### WHAT YOU HAVE TO DO
Reproduce the lines below from the first one through the line containing "point(157,520)", including both ends, and nothing else.

--- start DATASET RECORDS ---

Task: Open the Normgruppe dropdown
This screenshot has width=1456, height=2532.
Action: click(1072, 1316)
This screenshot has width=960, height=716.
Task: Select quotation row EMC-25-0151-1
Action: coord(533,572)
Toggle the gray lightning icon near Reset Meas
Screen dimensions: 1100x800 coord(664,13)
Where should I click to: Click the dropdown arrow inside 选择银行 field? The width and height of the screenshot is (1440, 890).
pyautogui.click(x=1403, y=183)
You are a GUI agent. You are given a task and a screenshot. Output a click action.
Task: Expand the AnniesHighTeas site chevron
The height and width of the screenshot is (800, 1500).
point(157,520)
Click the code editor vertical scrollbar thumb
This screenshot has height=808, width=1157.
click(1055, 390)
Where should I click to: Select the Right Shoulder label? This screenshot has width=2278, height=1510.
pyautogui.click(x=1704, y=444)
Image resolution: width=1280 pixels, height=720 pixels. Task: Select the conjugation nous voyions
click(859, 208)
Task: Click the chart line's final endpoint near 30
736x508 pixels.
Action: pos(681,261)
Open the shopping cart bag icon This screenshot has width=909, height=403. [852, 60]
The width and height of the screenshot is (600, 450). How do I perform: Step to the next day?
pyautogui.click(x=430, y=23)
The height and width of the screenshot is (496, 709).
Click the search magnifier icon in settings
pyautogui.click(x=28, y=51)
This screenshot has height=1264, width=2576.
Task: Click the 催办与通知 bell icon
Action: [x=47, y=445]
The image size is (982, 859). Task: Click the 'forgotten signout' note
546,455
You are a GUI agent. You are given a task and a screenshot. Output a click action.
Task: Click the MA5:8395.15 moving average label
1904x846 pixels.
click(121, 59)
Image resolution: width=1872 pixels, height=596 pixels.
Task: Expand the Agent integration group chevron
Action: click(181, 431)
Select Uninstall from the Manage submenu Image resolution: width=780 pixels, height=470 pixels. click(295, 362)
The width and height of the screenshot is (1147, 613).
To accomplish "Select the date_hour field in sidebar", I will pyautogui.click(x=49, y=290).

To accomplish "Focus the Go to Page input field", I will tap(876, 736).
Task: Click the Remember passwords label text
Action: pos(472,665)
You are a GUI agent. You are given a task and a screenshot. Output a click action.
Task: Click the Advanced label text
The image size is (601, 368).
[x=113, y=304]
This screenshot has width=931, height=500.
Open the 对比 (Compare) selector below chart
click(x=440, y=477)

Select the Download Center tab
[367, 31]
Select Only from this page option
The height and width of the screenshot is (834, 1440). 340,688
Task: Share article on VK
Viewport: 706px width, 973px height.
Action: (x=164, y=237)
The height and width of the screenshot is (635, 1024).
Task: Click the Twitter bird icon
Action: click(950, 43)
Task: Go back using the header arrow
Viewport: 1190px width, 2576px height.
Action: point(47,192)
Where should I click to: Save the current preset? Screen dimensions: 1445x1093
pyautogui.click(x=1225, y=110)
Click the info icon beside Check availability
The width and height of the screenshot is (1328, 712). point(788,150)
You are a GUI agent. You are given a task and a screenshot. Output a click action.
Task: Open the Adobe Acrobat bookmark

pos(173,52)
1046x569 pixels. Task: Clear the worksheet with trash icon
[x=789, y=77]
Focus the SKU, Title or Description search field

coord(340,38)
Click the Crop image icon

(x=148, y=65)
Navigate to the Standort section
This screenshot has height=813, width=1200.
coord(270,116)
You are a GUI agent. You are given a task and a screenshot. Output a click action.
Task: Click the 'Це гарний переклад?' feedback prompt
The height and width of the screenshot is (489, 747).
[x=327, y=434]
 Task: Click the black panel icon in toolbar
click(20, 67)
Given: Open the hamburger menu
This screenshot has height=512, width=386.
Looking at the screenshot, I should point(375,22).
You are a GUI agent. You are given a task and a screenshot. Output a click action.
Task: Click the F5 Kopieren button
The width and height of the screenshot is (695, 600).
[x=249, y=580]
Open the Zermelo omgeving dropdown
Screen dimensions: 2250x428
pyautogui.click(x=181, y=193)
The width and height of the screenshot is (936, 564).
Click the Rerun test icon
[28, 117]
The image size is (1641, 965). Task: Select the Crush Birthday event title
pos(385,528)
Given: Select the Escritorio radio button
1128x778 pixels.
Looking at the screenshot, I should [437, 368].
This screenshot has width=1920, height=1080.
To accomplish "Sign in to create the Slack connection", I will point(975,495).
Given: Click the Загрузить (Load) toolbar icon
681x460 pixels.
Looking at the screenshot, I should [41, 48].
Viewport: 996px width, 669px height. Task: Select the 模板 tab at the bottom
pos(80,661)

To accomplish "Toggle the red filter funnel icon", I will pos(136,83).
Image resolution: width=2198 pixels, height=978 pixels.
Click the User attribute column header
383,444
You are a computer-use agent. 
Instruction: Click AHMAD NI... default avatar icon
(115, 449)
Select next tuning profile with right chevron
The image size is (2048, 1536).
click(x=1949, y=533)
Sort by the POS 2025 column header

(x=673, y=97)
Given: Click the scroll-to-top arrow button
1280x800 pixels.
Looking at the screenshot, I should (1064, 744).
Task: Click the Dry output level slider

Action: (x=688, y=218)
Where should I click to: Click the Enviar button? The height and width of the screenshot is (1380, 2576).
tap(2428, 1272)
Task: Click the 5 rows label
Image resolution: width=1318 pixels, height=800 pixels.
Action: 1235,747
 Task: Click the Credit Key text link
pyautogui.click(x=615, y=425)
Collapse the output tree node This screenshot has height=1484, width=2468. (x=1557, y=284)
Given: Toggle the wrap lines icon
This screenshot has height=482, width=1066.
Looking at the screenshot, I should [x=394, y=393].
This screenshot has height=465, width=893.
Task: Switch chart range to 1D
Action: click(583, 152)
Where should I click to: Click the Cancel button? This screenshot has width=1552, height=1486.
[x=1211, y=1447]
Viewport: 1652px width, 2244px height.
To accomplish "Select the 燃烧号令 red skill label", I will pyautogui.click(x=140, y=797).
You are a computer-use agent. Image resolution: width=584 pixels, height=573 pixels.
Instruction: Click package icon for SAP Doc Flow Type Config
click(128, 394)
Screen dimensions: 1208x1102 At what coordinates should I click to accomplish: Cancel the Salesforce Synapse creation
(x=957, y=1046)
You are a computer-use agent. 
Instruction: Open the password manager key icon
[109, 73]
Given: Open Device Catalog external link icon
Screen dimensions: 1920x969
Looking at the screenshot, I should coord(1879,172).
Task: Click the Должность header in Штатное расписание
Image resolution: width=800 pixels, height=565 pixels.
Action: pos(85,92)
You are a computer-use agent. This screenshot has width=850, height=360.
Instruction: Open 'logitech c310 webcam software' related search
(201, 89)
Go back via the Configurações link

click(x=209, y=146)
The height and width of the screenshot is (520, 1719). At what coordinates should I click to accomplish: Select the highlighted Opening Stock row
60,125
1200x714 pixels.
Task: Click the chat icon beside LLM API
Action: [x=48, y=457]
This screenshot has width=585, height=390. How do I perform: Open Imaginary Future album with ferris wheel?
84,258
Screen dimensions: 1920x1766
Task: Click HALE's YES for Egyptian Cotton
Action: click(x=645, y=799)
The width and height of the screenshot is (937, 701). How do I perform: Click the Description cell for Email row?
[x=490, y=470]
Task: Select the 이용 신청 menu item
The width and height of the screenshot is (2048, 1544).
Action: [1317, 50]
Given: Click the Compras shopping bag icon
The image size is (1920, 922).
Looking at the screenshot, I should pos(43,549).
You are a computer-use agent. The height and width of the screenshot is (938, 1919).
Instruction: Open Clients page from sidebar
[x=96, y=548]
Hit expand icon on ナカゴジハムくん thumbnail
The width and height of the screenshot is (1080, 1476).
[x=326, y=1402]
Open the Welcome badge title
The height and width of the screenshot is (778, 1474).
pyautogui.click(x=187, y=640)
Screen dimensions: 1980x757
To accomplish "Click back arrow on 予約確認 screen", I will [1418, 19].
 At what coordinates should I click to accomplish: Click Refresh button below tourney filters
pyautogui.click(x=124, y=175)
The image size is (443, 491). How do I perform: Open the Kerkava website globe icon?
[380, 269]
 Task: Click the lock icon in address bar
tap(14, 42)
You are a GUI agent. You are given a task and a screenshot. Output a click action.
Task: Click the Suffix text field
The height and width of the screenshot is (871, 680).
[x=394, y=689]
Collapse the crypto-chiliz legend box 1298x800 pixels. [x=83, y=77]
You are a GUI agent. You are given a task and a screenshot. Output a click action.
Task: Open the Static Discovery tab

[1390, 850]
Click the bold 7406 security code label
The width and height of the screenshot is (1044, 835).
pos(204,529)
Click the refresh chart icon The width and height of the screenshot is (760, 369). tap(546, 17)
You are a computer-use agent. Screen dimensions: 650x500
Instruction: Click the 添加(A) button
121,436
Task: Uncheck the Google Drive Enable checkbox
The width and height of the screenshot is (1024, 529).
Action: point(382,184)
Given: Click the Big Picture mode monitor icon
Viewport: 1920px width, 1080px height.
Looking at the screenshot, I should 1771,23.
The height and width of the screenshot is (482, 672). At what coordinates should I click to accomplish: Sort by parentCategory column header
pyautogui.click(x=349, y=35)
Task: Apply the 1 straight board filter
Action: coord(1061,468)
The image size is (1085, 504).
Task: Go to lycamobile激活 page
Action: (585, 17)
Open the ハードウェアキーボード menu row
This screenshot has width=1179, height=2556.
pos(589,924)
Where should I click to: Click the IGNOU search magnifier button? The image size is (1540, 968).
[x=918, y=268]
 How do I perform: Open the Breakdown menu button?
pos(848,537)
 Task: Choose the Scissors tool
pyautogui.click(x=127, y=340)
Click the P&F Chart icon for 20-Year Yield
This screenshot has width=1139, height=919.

--- end DATASET RECORDS ---

### EXPECTED OUTPUT
Task: Open the Normgruppe dropdown
This screenshot has width=1456, height=2532.
Action: click(1072, 1316)
This screenshot has width=960, height=716.
Task: Select quotation row EMC-25-0151-1
Action: coord(533,572)
Toggle the gray lightning icon near Reset Meas
Screen dimensions: 1100x800 coord(664,13)
Where should I click to: Click the dropdown arrow inside 选择银行 field? The width and height of the screenshot is (1440, 890).
pyautogui.click(x=1403, y=183)
You are a GUI agent. You are given a task and a screenshot. Output a click action.
Task: Expand the AnniesHighTeas site chevron
The height and width of the screenshot is (800, 1500).
point(157,520)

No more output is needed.